## DIRECTIONS FOR THIS TASK
Where the entries below show "The width and", begin there and print that line and all following lines exactly, through the last, omitting pictures.

MATERIAL FOR THE TASK Block Start

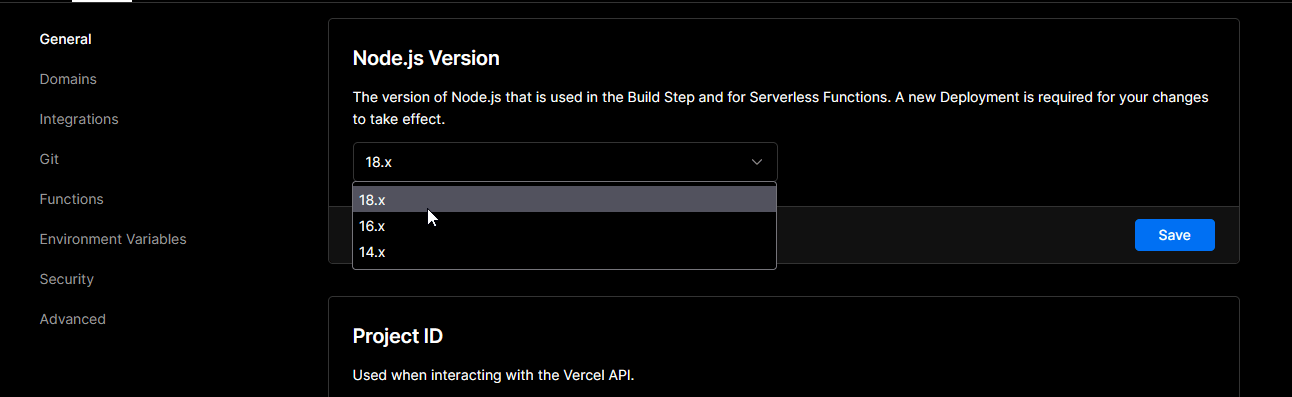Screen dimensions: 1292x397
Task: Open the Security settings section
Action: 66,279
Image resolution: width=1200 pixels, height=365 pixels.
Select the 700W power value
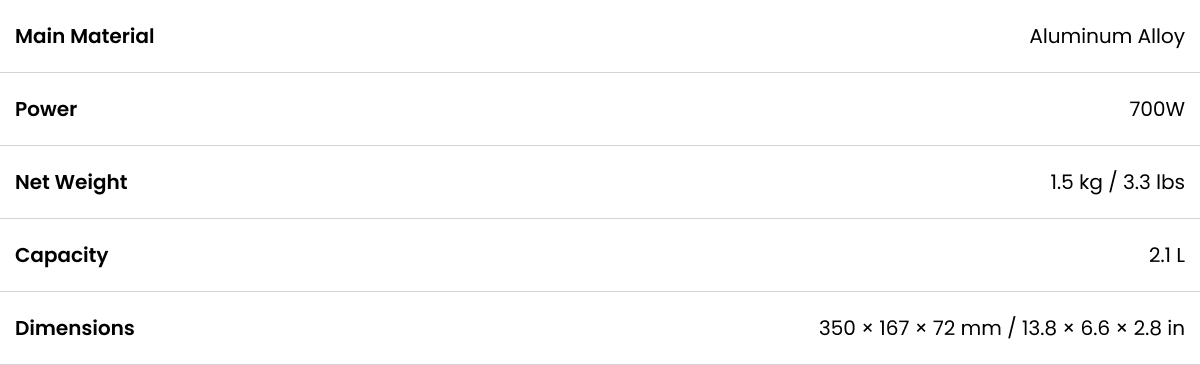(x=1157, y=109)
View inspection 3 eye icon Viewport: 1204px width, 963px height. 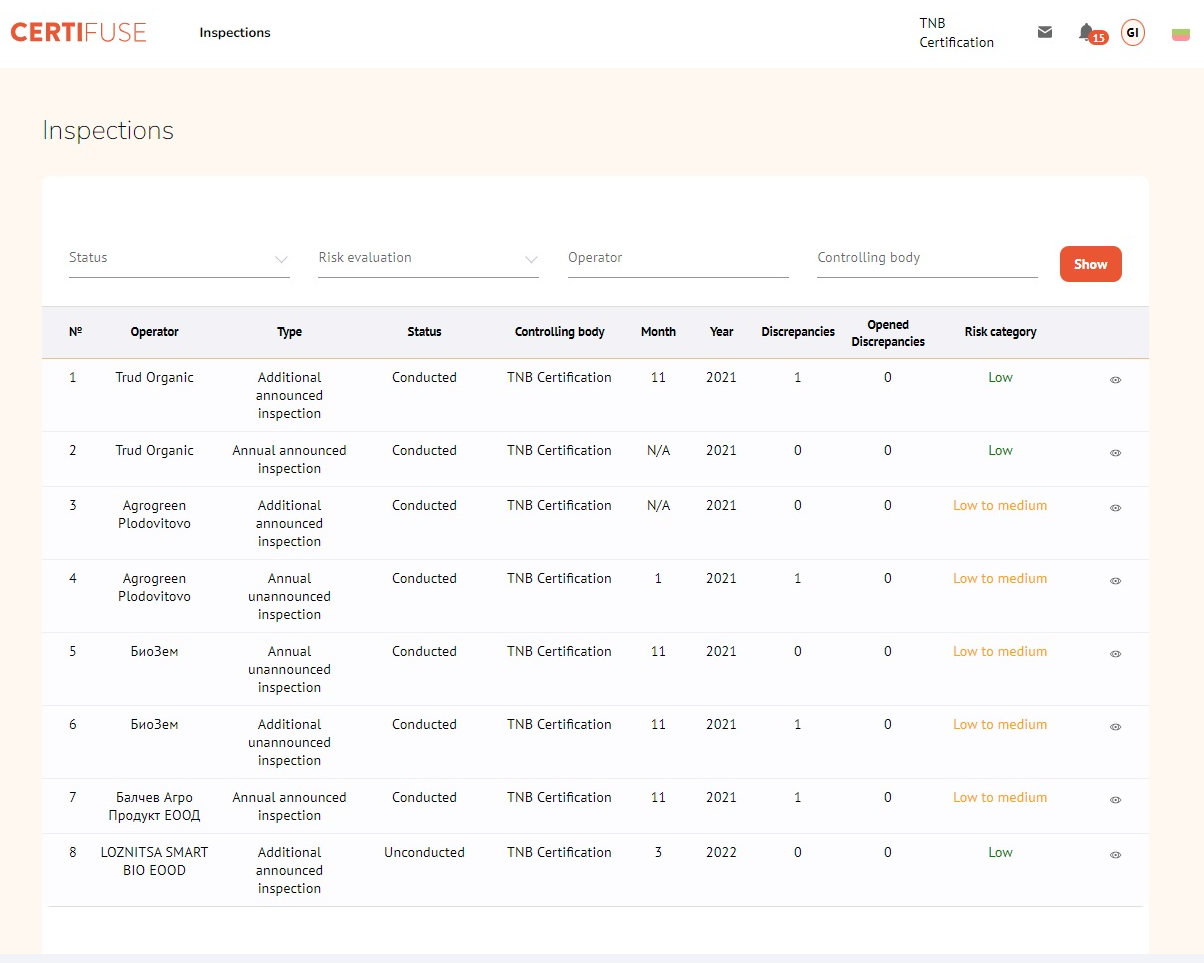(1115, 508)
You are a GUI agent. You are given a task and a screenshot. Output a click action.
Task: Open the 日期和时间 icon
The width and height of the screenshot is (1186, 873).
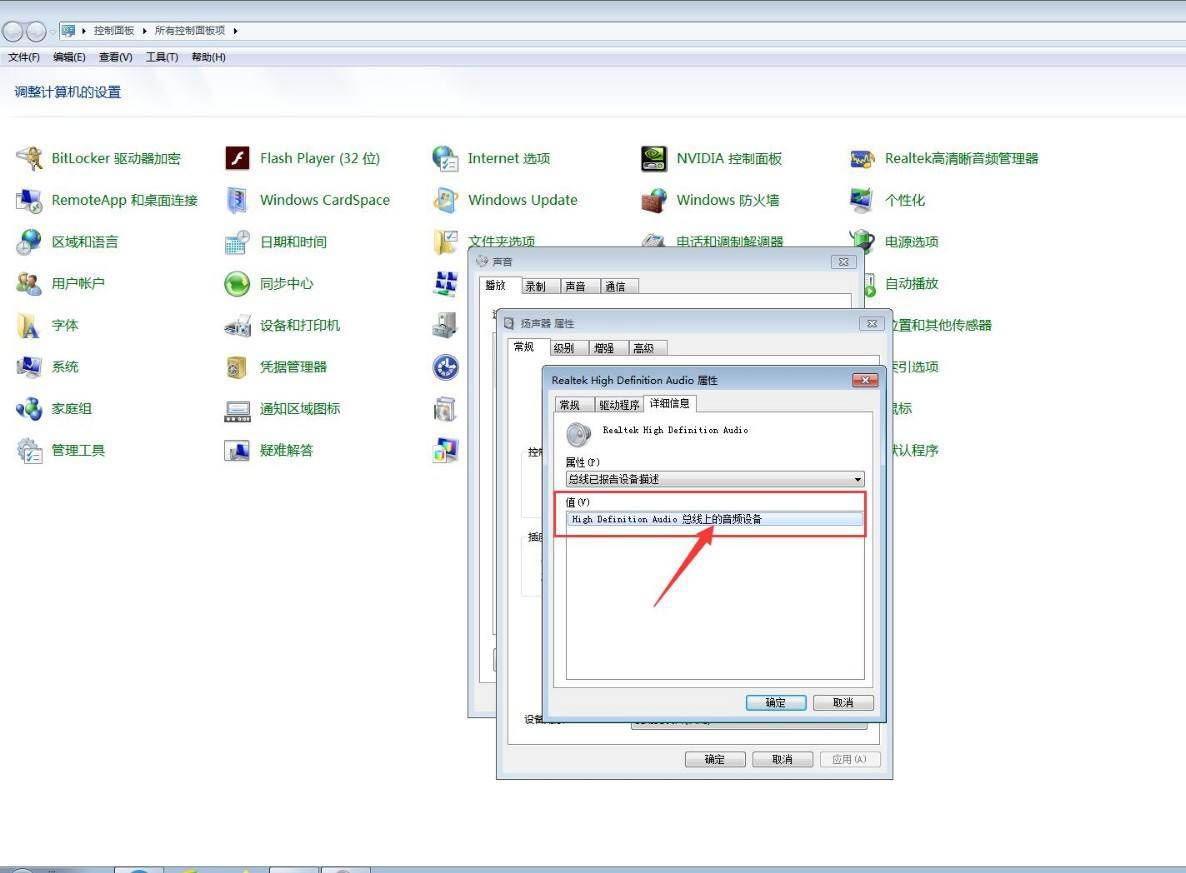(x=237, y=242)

MATERIAL FOR THE TASK Block End

## OUTPUT
The width and height of the screenshot is (1186, 873).
(x=237, y=242)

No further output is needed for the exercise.